Your DH breaking the mobile phone is on him to sort. He should apologize for that but that's not your issue here.

He's a bit of a dick for letting you be painted as some kind of scarlet woman while he has done the same thing. Coward. Regardless of who did what, they've crossed a line in speaking to you like that. If they perceive themselves as adult enough to have that kind of conversation with you then they can't play children while you do everything for them.

Hope you get some time to yourself and a bit more balanced. When you're back, if not out to work as not an option then get out of the house for other things for you. They don't respect you.

PoshPineapple · 17/08/2023 14:52
  1. Stop being a SAHM - volunteer or charity work if you don't want to actually 'work'. At 13 and 15, you are more a stay-at-home maid than Mum.
  2. Stop being a doormat to your DDs - they sound vile, to be honest. Teenagers can be vile in general, but no way in a million years would I have tolerated being called those names by any of my children. Just no.

I'm assuming you're not 'on holiday' as such if you're spending the entire summer holidays away from home, guess you're perhaps visiting a homeland? If that's the case, are you DDs bored and not necessarily wanting to spend the whole holiday away from home and their friends? Maybe next year consider having a shorter break, but geared up towards a 'proper' holiday, hotel etc. where you haven't got to run around picking up after everyone.
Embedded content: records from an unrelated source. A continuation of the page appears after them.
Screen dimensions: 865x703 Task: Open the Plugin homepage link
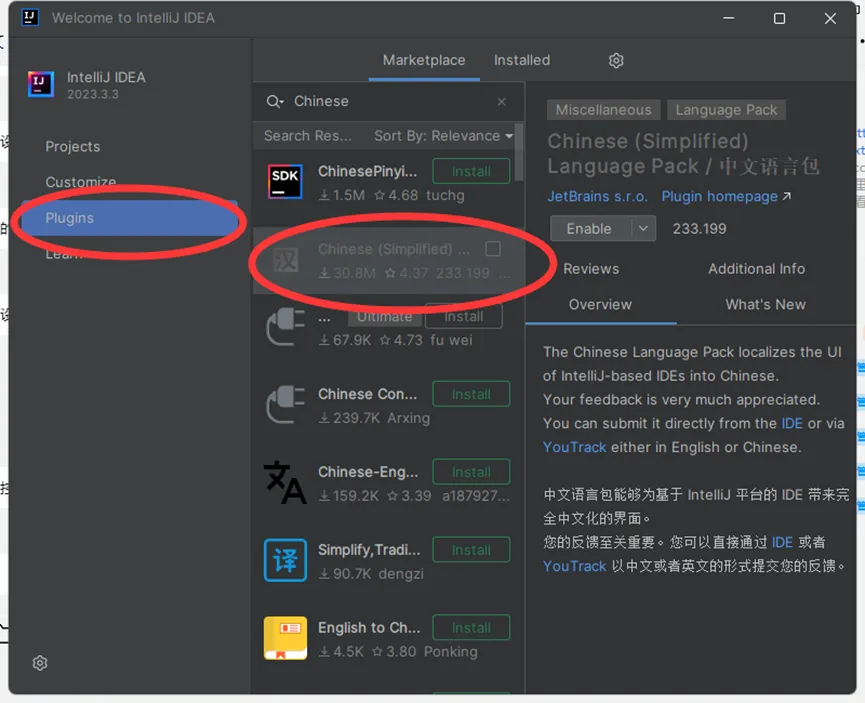(x=725, y=197)
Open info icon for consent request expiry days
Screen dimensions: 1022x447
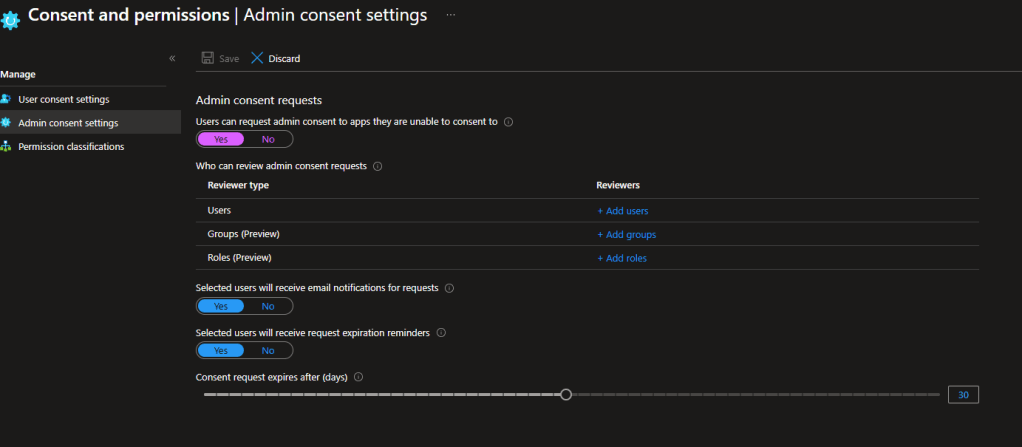[358, 377]
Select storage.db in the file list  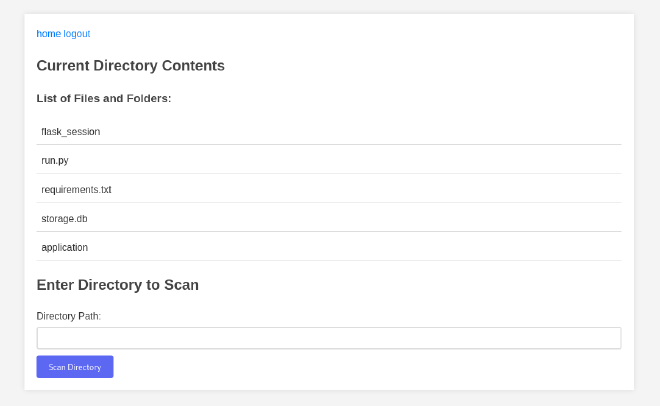pos(329,218)
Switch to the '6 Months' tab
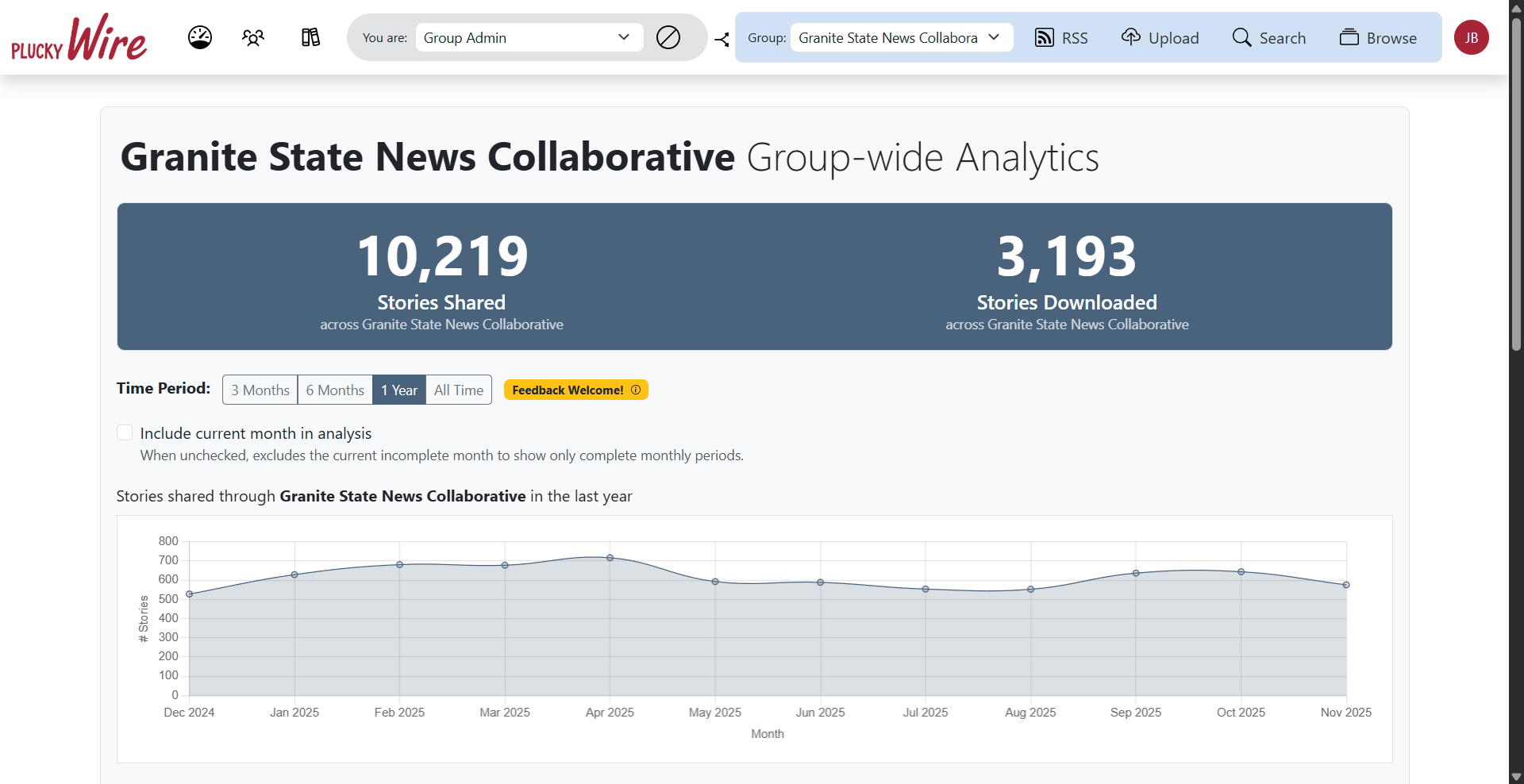This screenshot has width=1524, height=784. pos(334,390)
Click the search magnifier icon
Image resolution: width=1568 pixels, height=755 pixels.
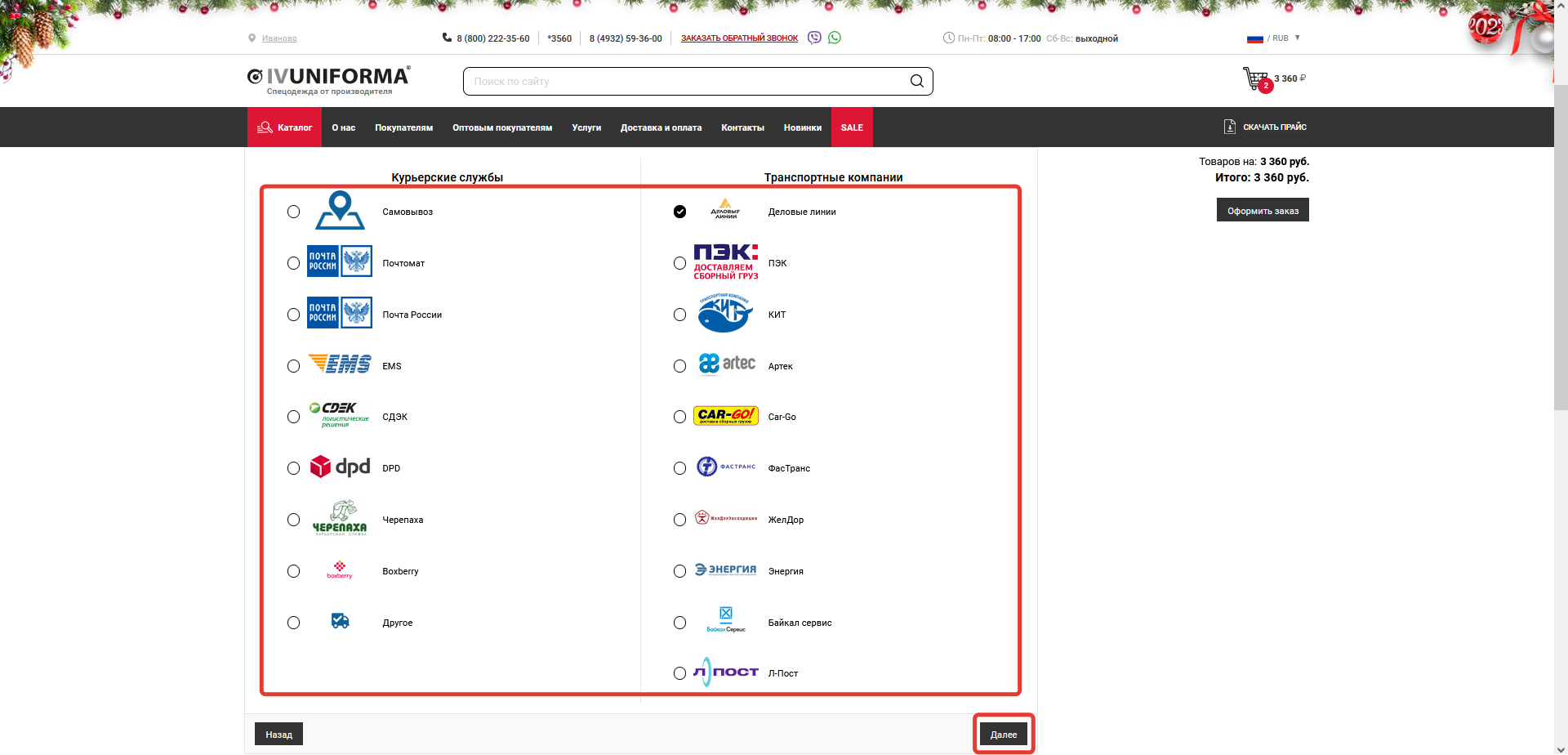click(917, 81)
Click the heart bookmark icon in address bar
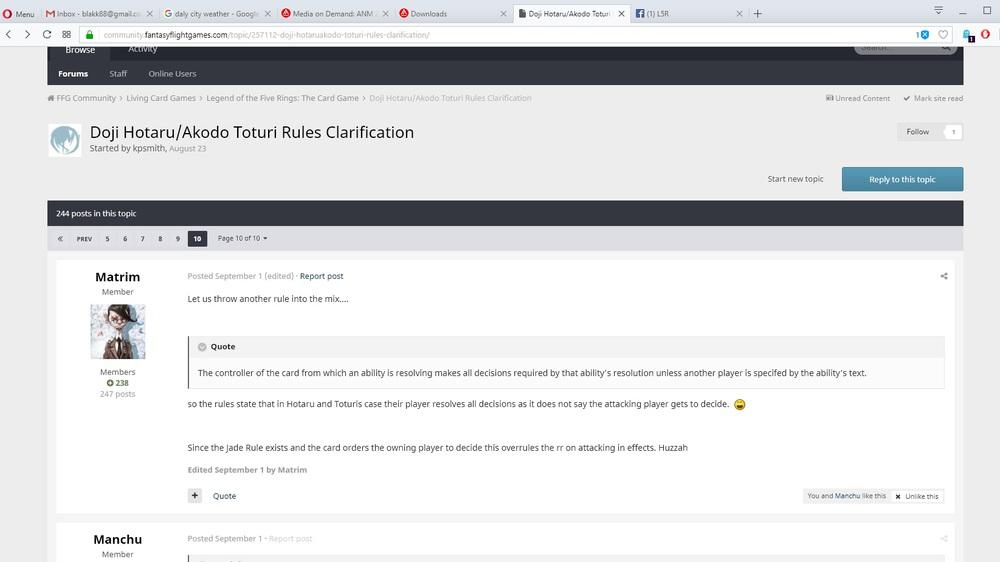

In the short term, whilst they are being so evil to you, I would literally refuse to cook or clean for them. I'm not a fan of 'tit for tat', but I really think they need some sharp tactics to shock them into being human beings rather than the monsters they sound like.

DrSbaitso · 17/08/2023 14:58

Are people reading what the OP has written? She is in a violent physically and mentally abusive relationship. This is not just a parenting issue.

No, of course they're not. They've seen misbehaving teenagers, it's flipped the authoritarian, point-scoring part of their brains and now they're not capable of thinking anything except, "Hit! Punish! Crush! Thankless child! Hulk smash!"

No understanding of the symbiotic nature of parenting, that children react to bad environments, that they're supposed to be the adults, that the teens are a symptom and not a cause. No, the problem is just a Bad Child who needs to be hurt one way or another in retribution.

And then these people think their parenting and home life are great and it's just their kids who are broken. Well they fucking are now after your one dimensional, shit, self-serving parenting, geniuses. What did you think it would look like?

Of course it's not a parenting issue, other than these poor kids being forced into far too much of their parents' abusive marriage. But smacking the kids up, approving the destruction of their property, making them the cause of it all... that'll fix it!